■ Task item ■
Copy out each line of the material in which the word "will" can be found.

═════ Data

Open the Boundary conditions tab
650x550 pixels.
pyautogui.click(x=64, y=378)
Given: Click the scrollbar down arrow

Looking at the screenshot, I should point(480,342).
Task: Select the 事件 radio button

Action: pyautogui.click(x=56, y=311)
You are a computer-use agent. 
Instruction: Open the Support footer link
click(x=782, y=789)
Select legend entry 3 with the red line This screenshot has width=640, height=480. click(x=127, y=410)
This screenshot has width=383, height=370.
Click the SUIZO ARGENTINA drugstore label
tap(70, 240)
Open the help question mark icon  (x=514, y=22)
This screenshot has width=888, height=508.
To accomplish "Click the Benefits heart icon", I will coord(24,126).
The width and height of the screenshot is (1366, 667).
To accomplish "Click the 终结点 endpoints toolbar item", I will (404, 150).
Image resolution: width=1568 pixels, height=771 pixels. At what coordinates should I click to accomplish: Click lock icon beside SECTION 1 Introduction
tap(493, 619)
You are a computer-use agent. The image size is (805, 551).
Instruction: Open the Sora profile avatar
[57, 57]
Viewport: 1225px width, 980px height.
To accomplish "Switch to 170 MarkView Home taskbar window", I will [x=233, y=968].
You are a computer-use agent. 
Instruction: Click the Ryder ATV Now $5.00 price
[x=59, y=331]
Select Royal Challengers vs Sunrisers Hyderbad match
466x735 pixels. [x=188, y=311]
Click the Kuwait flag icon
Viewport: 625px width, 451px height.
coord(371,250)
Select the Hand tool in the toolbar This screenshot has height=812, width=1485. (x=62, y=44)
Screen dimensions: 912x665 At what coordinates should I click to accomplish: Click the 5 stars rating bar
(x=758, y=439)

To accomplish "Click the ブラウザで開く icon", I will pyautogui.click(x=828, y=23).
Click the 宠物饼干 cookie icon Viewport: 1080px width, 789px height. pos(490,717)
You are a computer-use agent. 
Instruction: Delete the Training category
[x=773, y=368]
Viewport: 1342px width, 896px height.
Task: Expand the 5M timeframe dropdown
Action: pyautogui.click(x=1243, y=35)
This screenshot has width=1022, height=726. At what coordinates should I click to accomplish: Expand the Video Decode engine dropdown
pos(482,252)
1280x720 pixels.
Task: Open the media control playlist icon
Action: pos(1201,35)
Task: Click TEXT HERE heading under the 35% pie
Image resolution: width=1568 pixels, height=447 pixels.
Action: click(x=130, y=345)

══════════

■ Finished exercise ■
To accomplish "Click the Benefits heart icon", I will coord(24,126).
To accomplish "Click the 终结点 endpoints toolbar item", I will (404, 150).
To accomplish "Switch to 170 MarkView Home taskbar window", I will [x=233, y=968].
To accomplish "Click the ブラウザで開く icon", I will pyautogui.click(x=828, y=23).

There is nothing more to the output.